PROBLEM STATEMENT
Please reproduce the following lines word for word, leaving every character unchanged.

===== INPUT DATA =====

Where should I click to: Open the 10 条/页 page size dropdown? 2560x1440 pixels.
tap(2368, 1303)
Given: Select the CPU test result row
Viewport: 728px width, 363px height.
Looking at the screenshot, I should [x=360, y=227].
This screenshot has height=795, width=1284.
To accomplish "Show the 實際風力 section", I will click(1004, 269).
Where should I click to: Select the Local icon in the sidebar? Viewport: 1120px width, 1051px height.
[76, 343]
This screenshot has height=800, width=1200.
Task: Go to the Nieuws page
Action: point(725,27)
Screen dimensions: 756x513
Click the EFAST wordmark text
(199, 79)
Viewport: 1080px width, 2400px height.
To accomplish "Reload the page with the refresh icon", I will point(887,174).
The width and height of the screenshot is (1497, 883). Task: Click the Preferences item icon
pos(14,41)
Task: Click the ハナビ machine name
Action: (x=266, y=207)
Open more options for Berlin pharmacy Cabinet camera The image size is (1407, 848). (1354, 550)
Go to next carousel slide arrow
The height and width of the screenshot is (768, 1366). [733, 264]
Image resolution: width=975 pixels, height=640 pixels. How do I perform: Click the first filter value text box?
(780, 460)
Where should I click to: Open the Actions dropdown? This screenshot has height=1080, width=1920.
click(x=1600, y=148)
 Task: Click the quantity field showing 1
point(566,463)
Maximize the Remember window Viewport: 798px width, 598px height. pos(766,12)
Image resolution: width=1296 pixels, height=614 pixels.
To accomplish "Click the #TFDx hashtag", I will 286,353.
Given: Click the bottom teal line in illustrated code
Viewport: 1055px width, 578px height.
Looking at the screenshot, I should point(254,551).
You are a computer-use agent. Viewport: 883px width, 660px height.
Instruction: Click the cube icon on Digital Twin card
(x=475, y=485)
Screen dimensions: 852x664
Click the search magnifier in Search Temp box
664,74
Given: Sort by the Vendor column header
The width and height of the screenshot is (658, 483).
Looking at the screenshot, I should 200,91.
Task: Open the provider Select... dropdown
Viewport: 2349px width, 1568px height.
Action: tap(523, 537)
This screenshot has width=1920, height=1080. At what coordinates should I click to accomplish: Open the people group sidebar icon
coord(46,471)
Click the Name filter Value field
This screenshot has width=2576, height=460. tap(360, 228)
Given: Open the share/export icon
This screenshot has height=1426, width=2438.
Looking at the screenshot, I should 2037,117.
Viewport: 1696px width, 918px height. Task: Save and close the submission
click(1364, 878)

=====

SOLUTION TO THIS TASK
Where should I click to: Open the 10 条/页 page size dropdown? 2560x1440 pixels.
tap(2368, 1303)
Given: Select the CPU test result row
Viewport: 728px width, 363px height.
Looking at the screenshot, I should [x=360, y=227].
This screenshot has height=795, width=1284.
To accomplish "Show the 實際風力 section", I will click(1004, 269).
Where should I click to: Select the Local icon in the sidebar? Viewport: 1120px width, 1051px height.
[76, 343]
This screenshot has height=800, width=1200.
Task: Go to the Nieuws page
Action: point(725,27)
Screen dimensions: 756x513
Click the EFAST wordmark text
(199, 79)
Viewport: 1080px width, 2400px height.
To accomplish "Reload the page with the refresh icon", I will point(887,174).
The width and height of the screenshot is (1497, 883). Task: Click the Preferences item icon
pos(14,41)
Task: Click the ハナビ machine name
Action: (x=266, y=207)
Open more options for Berlin pharmacy Cabinet camera The image size is (1407, 848). (1354, 550)
Go to next carousel slide arrow
The height and width of the screenshot is (768, 1366). [733, 264]
Image resolution: width=975 pixels, height=640 pixels. How do I perform: Click the first filter value text box?
(780, 460)
Where should I click to: Open the Actions dropdown? This screenshot has height=1080, width=1920.
click(x=1600, y=148)
 Task: Click the quantity field showing 1
point(566,463)
Maximize the Remember window Viewport: 798px width, 598px height. pos(766,12)
Image resolution: width=1296 pixels, height=614 pixels.
To accomplish "Click the #TFDx hashtag", I will 286,353.
Given: Click the bottom teal line in illustrated code
Viewport: 1055px width, 578px height.
Looking at the screenshot, I should point(254,551).
You are a computer-use agent. Viewport: 883px width, 660px height.
Instruction: Click the cube icon on Digital Twin card
(x=475, y=485)
Screen dimensions: 852x664
Click the search magnifier in Search Temp box
664,74
Given: Sort by the Vendor column header
The width and height of the screenshot is (658, 483).
Looking at the screenshot, I should 200,91.
Task: Open the provider Select... dropdown
Viewport: 2349px width, 1568px height.
Action: tap(523, 537)
This screenshot has width=1920, height=1080. At what coordinates should I click to accomplish: Open the people group sidebar icon
coord(46,471)
Click the Name filter Value field
This screenshot has width=2576, height=460. tap(360, 228)
Given: Open the share/export icon
This screenshot has height=1426, width=2438.
Looking at the screenshot, I should 2037,117.
Viewport: 1696px width, 918px height. Task: Save and close the submission
click(1364, 878)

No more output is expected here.